■ Aim 1
In the Sweeney profile, copy word for word the part starting with "But he is quick" and going on through "about American art.".
■ Aim 2
According to the Sweeney profile, how much did a Seattle collector pay for Church's painting at the 1999 Sotheby's auction?

■ Source passage
———
For the Love of Visual Culture

J. Gray Sweeney’s career is based on making art come alive for his students and for audiences in art museums around the country.

J. Gray Sweeney is part detective, part historian, part teacher, and part cultural entrepreneur. He also has an ambitious goal. A professor in the School of Art at Arizona State University’s Katherine K. Herberger College of Fine Arts, Sweeney wants to change the direction of American art history.

“I’m different from traditional art historians who seek to show how art reflected the times in which artists lived. I see art as having a critical role in producing culture, both in the past and today,” Sweeney says. “Culture is not only what we live by, but increasingly, what we live for.”

But he is quick to add, “I’m still as interested in theory as I am in objects.”

The ASU scholar believes visual art is one of the most productive ways of engaging history. He has built a career around making art come alive for his students and for audiences in art museums around the country.

“In the past, art historians focused on styles of art. Formalism and aestheticism dominated the field,” Sweeney says. “Now the buzz is ‘cultural studies.’”

Sweeney has been a cultural historian for a long time, but he thinks new approaches expand the subjects of his investigation to include social, economic, political, cultural, and gender issues that went unnoticed by earlier generations of art historians. Sweeney also has made some original discoveries that are helping to reshape his field and the way in which people think about American art.

The result of that early commitment has been an outpouring of books, exhibition catalogues, scholarly articles, and reviews.

Sweeney admits he’s been fortunate. In 1980, he received a phone call from a member of the Des Moines Women’s Club. At that moment, the historian now realizes, he was about to discover “To the Memory of Cole,” a long-lost national treasure. The discovery would change his career and help him reshape the history of American visual culture for the period before the Civil War.

The ASU scholar had found references to a lost painting by the Hudson River School master, Frederic Ewin Church. But no one knew where it was located or what it looked like. Sweeney remembers the moment he first saw the painting in the Des Moines Women’s Club.

“It was like an electric charge, a powerful moment of recognition,” Sweeney told The New York Times. Almost 20 years later, after a decade of intensive research, Sweeney was able to incontrovertibly identify the picture as Church’s memorial to the death of his teacher, Thomas Cole, a founder of the Hudson River School.

In 1999, Church’s painting was hammered down at auction at Sotheby’s in New York City. A Seattle collector bought the painting for a cool $4.5 million.

“It was gratifying to see ‘my’ picture valued by the art market at this level,” Sweeney muses. But what’s really important, he insists, is how the discovery helped him to revise the history of the period and the relationships of the artists.

At the heart of Sweeney’s study is a passionate conviction that his work must be educational and capable of being shared with the general public in addition to academic peers and museum colleagues.

Another theme that preoccupies Sweeney is the role art played in helping to settle the West. In 1996, he took a fresh look at the visual history of the Southwest, and of Arizona in particular. He produced an interdisciplinary exhibition called “Drawing the Borderline: Artist-Explorers and the U.S.-Mexico Boundary Survey, 1848-1850.” The publication brought together political, cultural, and ecological historians of both American and Mexican history. Sweeney studied paintings that visually defined the Southwest for a young nation eager for images of its new territories.
———
■ Data extract
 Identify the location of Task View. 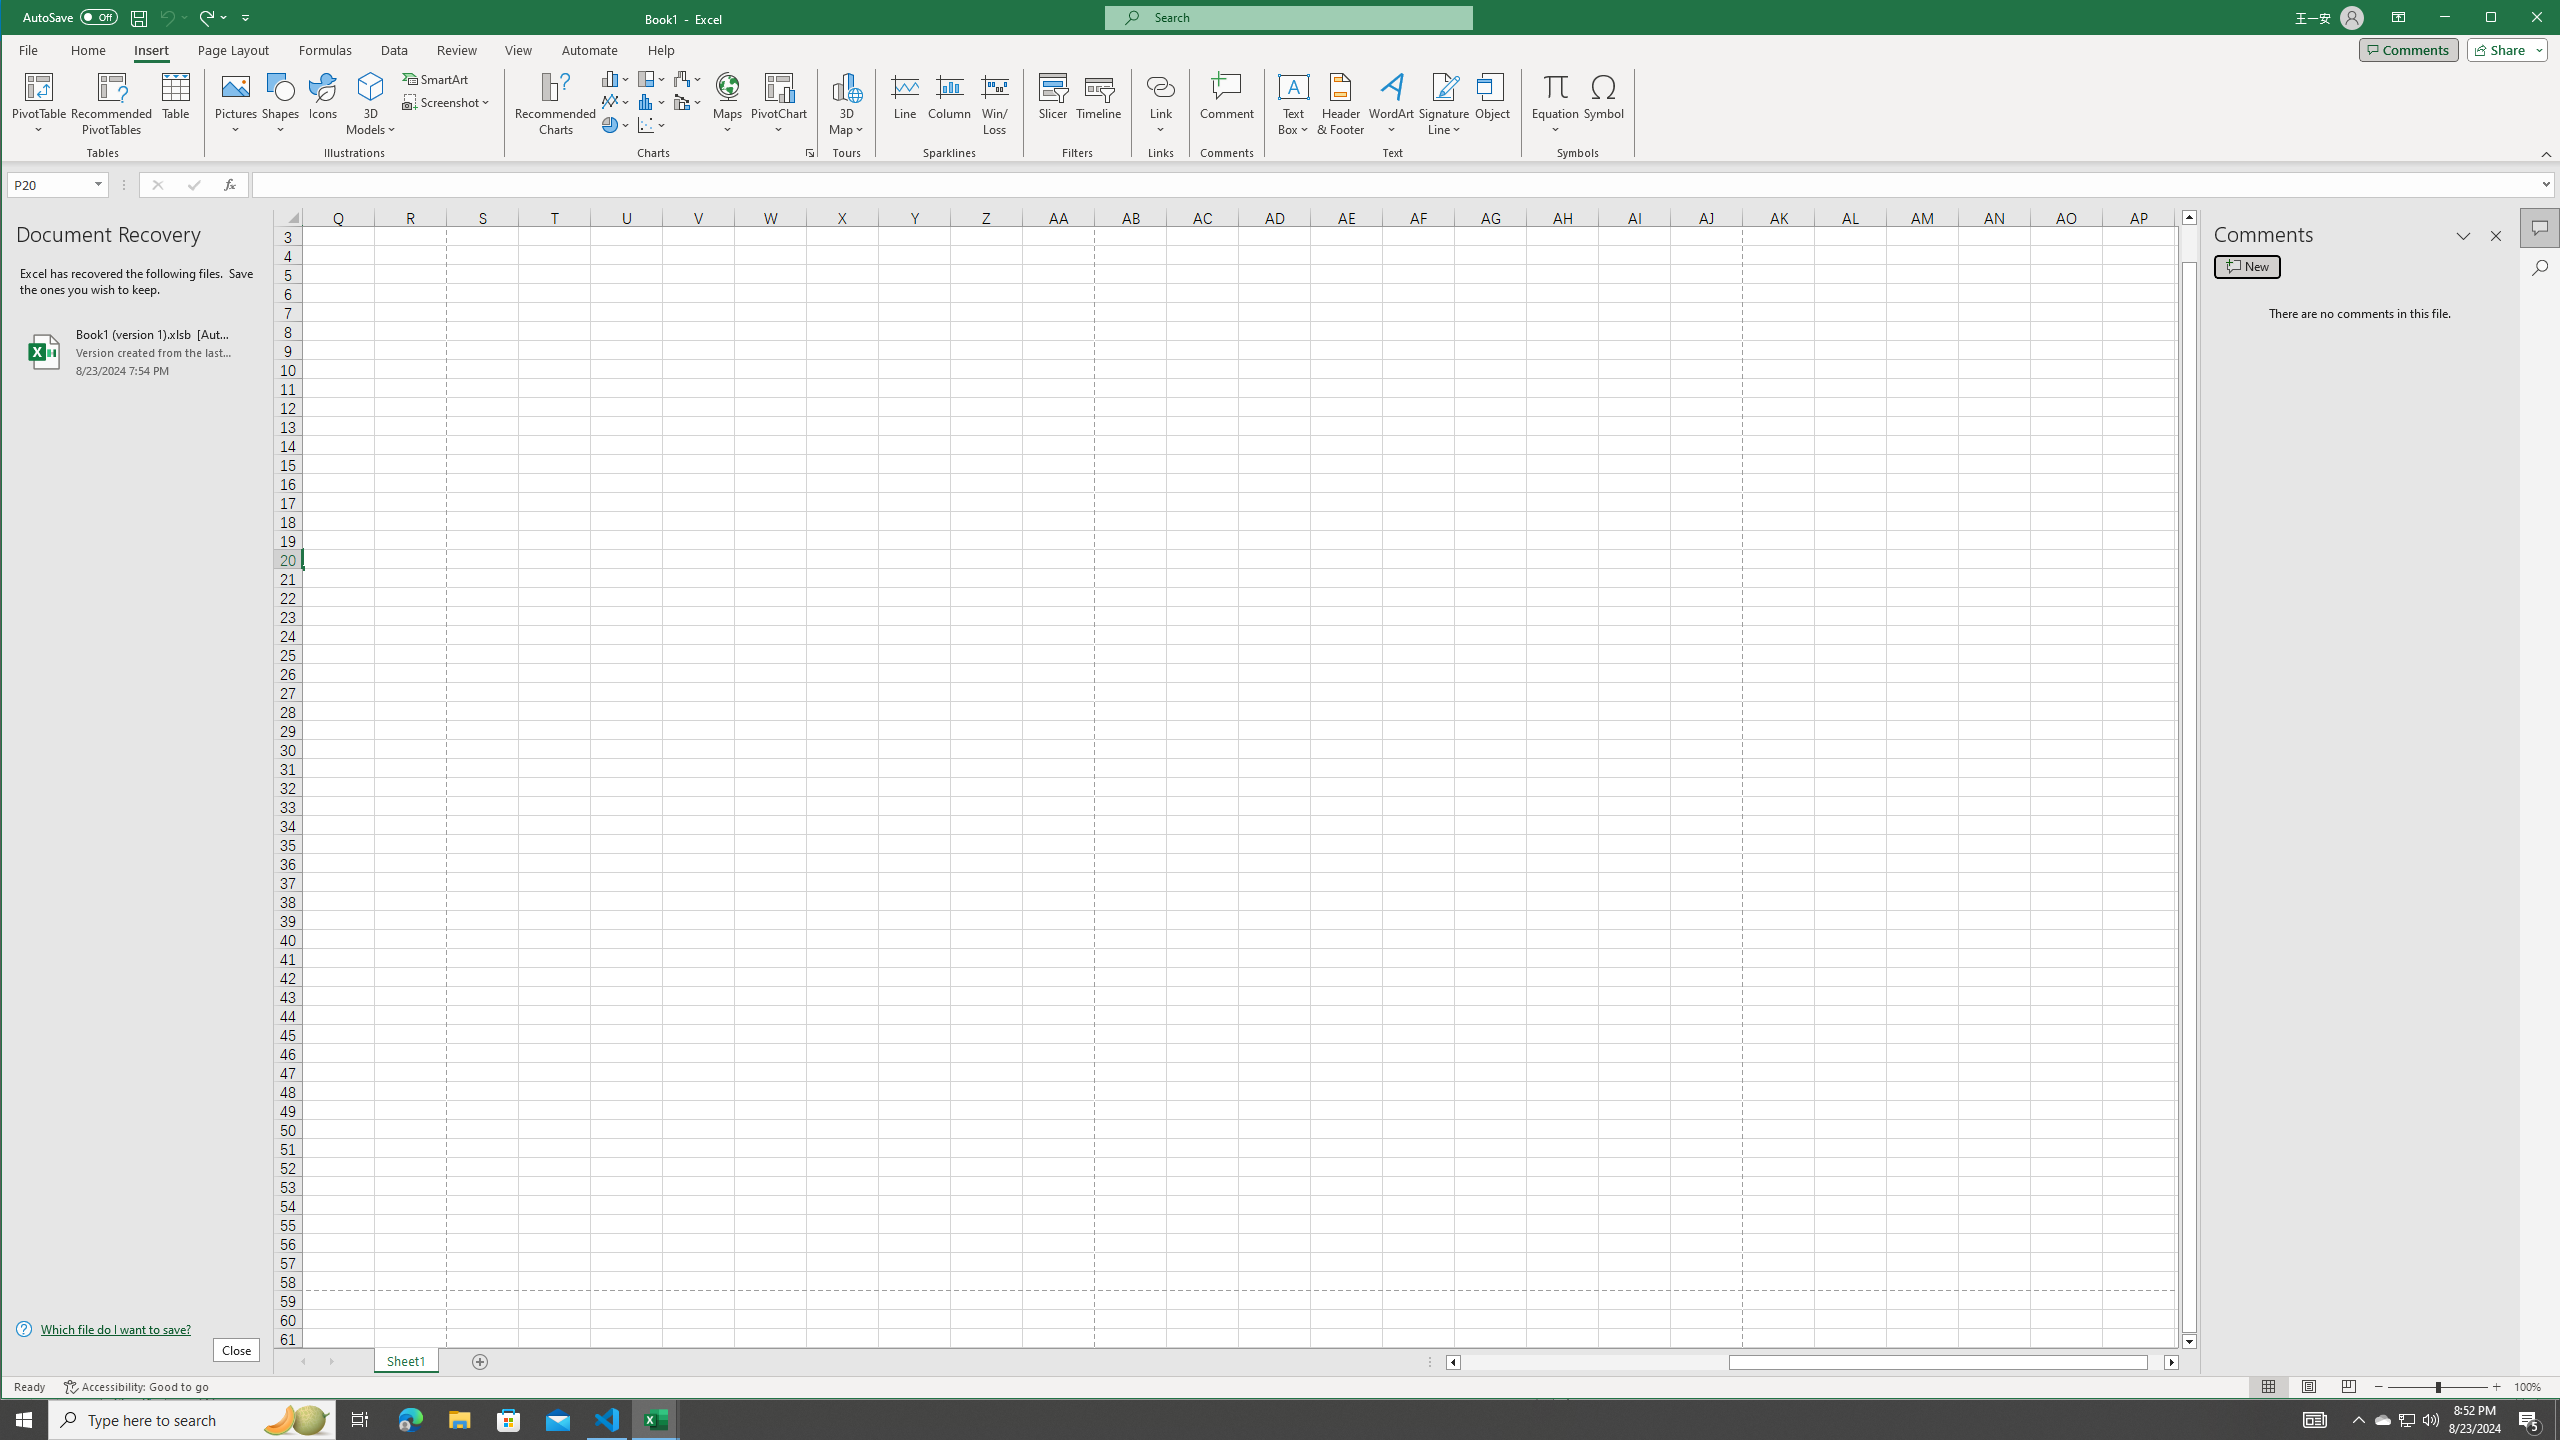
———
■ Solution 1
But he is quick to add, “I’m still as interested in theory as I am in objects.”

The ASU scholar believes visual art is one of the most productive ways of engaging history. He has built a career around making art come alive for his students and for audiences in art museums around the country.

“In the past, art historians focused on styles of art. Formalism and aestheticism dominated the field,” Sweeney says. “Now the buzz is ‘cultural studies.’”

Sweeney has been a cultural historian for a long time, but he thinks new approaches expand the subjects of his investigation to include social, economic, political, cultural, and gender issues that went unnoticed by earlier generations of art historians. Sweeney also has made some original discoveries that are helping to reshape his field and the way in which people think about American art.

■ Solution 2
$4.5 million